SELECTED EXCERPT
════════════════

# Beretta repair time is unacceptable.



## zfrme66 (Nov 14, 2011)

After owning a 22 neous for three weeks I had it sent back for repair in November 2011. Today is Dec. 30 and still no gun as yet. I called Beretta and they said "it's way to early to have this gun fixed as our turn around time is 6-8 weeks" I can't believe this to be true.Has anyone else experienced a similar problem?


----------



## djohnson8 (Jan 3, 2012)

Don't feel bad, I sent my PX4 Storm in on November 2nd. I have the UPS confirmation of delivery and signed for email that they recieved the gun on November 4th. I called in on December 29th and they told me they didn't receive it till December 2nd and it would take 4-5 weeks for repair. Now that's BS, I simply told them to go find my gun send it back "UNrepaired" so I could trade the piece of crap off for a new Glock. I should have listened to my friends in the first place. Beretta has lost me as a customer FOREVER, and I am determined to leave a review of the gun and their service on any and every web page I can find. This has been the worst customer service I've ever received and this is coming from what is know as a great company.


----------



## berettabone (Jan 23, 2012)

Have heard good and bad about Beretta service....have also heard about other companies service being better.........if you are a true Beretta lover, I guess you put up with the pain, you have no other choice, except what you suggested......


----------



## falchunt (May 8, 2009)

I could be wrong, but I believe you would be hard pressed to get much improvement from the 6-8 weeks that they projected. An acquaintance that lives near me talked me out of buying from a certain manufacturer because he had 3 bad experiences with the warranty and repair service. In his situation, all 3 instances were longer than 6 months, the longest being 13 months. Maybe 6-8 weeks isn't all that bad...


----------



## denner (Jun 3, 2011)

I've owned beretta 's for decades never needed any work done on them, knock on wood.


----------



## rhodco (Feb 10, 2012)

That's why I bought an armorer's manual and some spare parts. If I can't fix it myself, I'll take it somewhere locally.

════════════════

DATA BLOCK

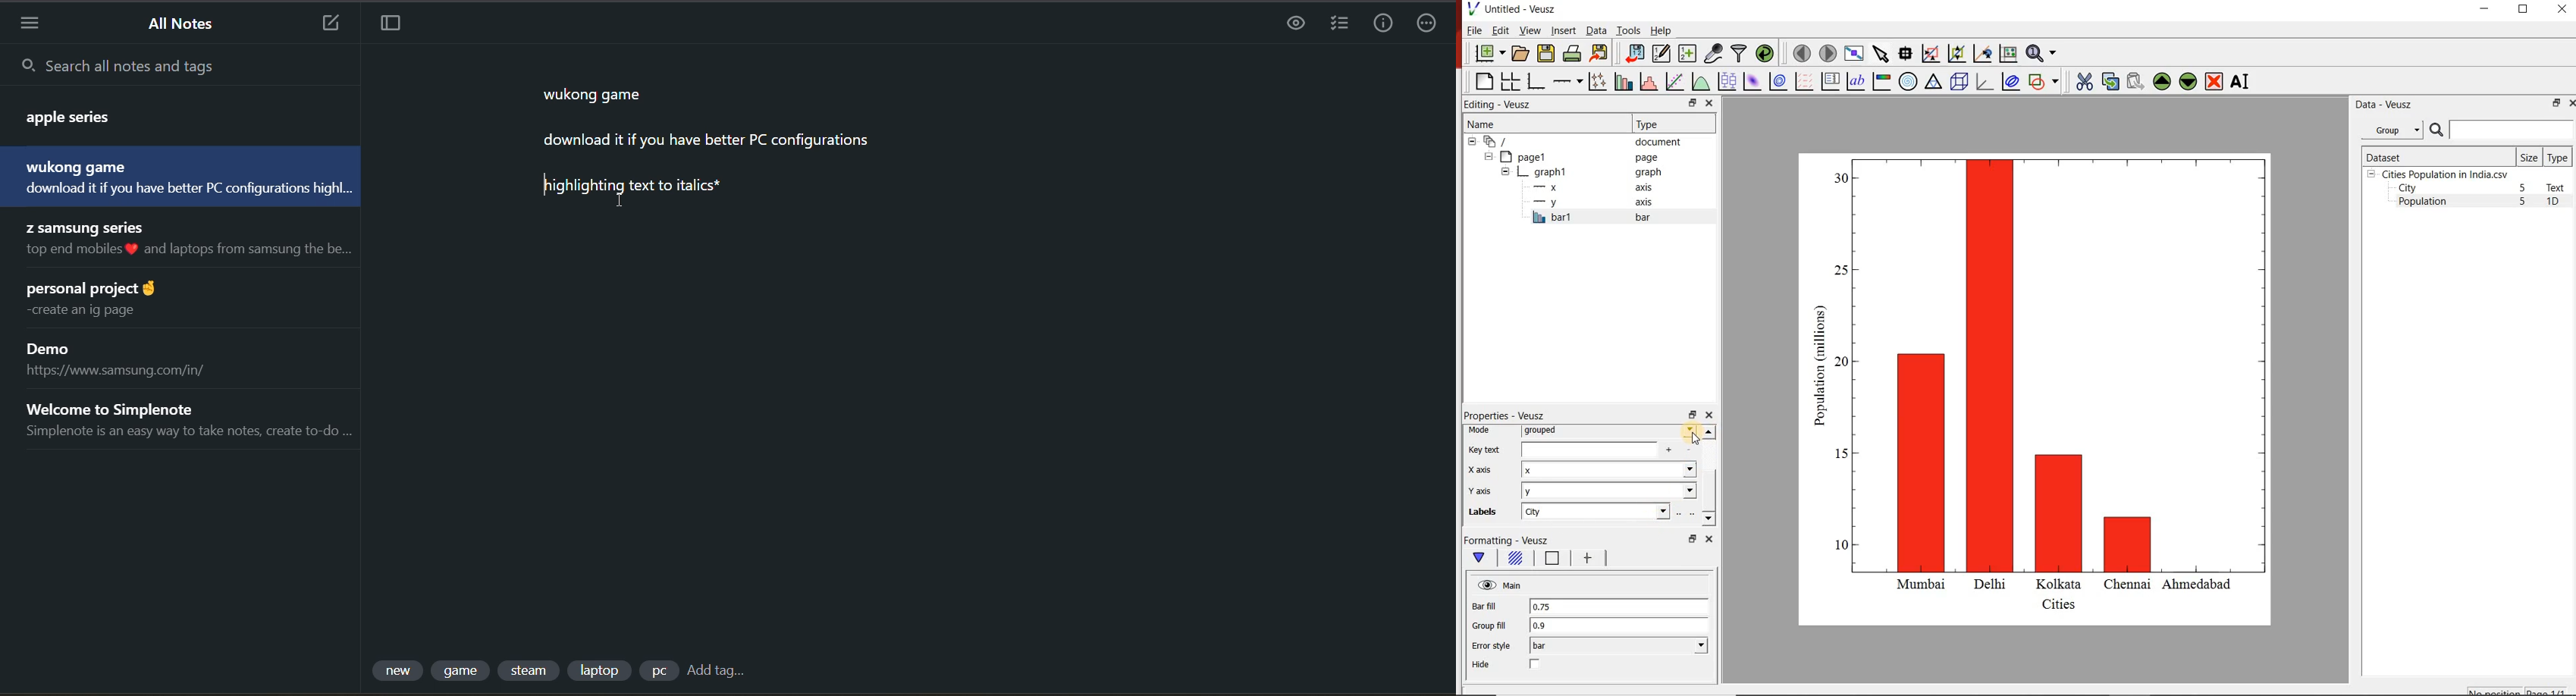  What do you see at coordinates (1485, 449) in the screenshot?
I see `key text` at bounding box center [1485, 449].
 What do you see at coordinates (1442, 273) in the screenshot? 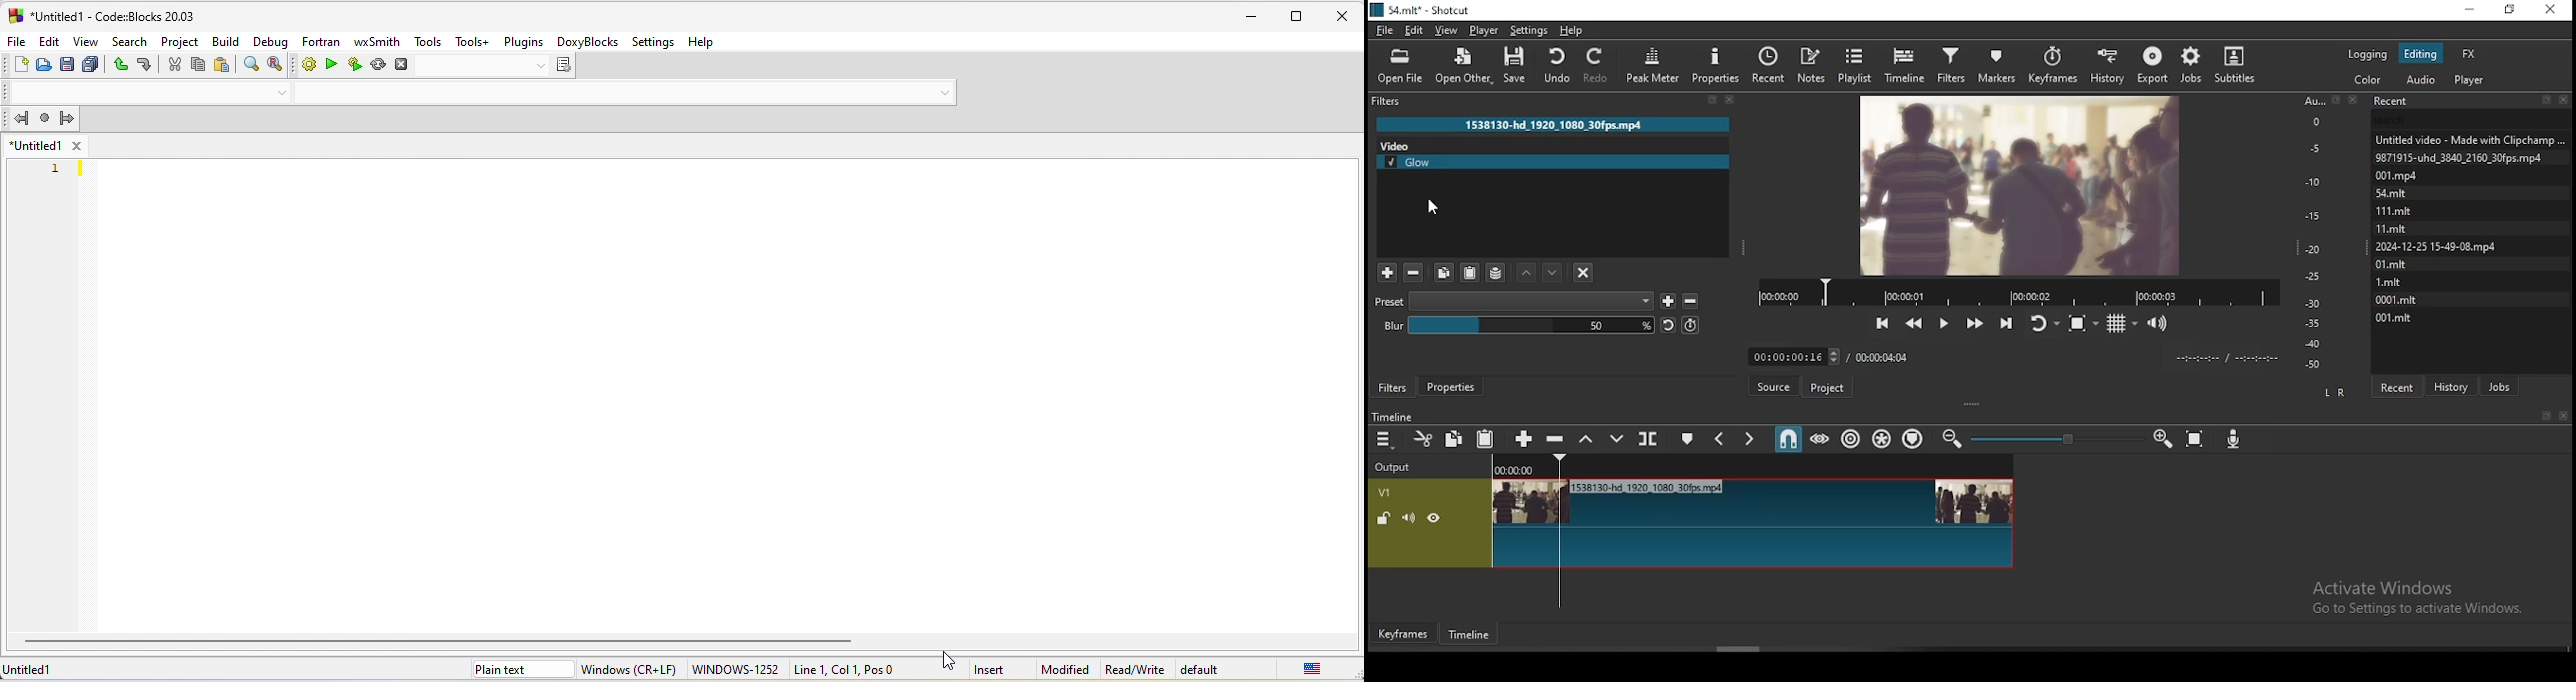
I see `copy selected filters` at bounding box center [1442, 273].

════════════════

GIVEN INSTRUCTION
Write out the full forum thread on Beretta's repair turnaround word for word, from the title through the last post.

OUTPUT FOR THIS TASK
# Beretta repair time is unacceptable.



## zfrme66 (Nov 14, 2011)

After owning a 22 neous for three weeks I had it sent back for repair in November 2011. Today is Dec. 30 and still no gun as yet. I called Beretta and they said "it's way to early to have this gun fixed as our turn around time is 6-8 weeks" I can't believe this to be true.Has anyone else experienced a similar problem?


----------



## djohnson8 (Jan 3, 2012)

Don't feel bad, I sent my PX4 Storm in on November 2nd. I have the UPS confirmation of delivery and signed for email that they recieved the gun on November 4th. I called in on December 29th and they told me they didn't receive it till December 2nd and it would take 4-5 weeks for repair. Now that's BS, I simply told them to go find my gun send it back "UNrepaired" so I could trade the piece of crap off for a new Glock. I should have listened to my friends in the first place. Beretta has lost me as a customer FOREVER, and I am determined to leave a review of the gun and their service on any and every web page I can find. This has been the worst customer service I've ever received and this is coming from what is know as a great company.


----------



## berettabone (Jan 23, 2012)

Have heard good and bad about Beretta service....have also heard about other companies service being better.........if you are a true Beretta lover, I guess you put up with the pain, you have no other choice, except what you suggested......


----------



## falchunt (May 8, 2009)

I could be wrong, but I believe you would be hard pressed to get much improvement from the 6-8 weeks that they projected. An acquaintance that lives near me talked me out of buying from a certain manufacturer because he had 3 bad experiences with the warranty and repair service. In his situation, all 3 instances were longer than 6 months, the longest being 13 months. Maybe 6-8 weeks isn't all that bad...


----------



## denner (Jun 3, 2011)

I've owned beretta 's for decades never needed any work done on them, knock on wood.


----------



## rhodco (Feb 10, 2012)

That's why I bought an armorer's manual and some spare parts. If I can't fix it myself, I'll take it somewhere locally.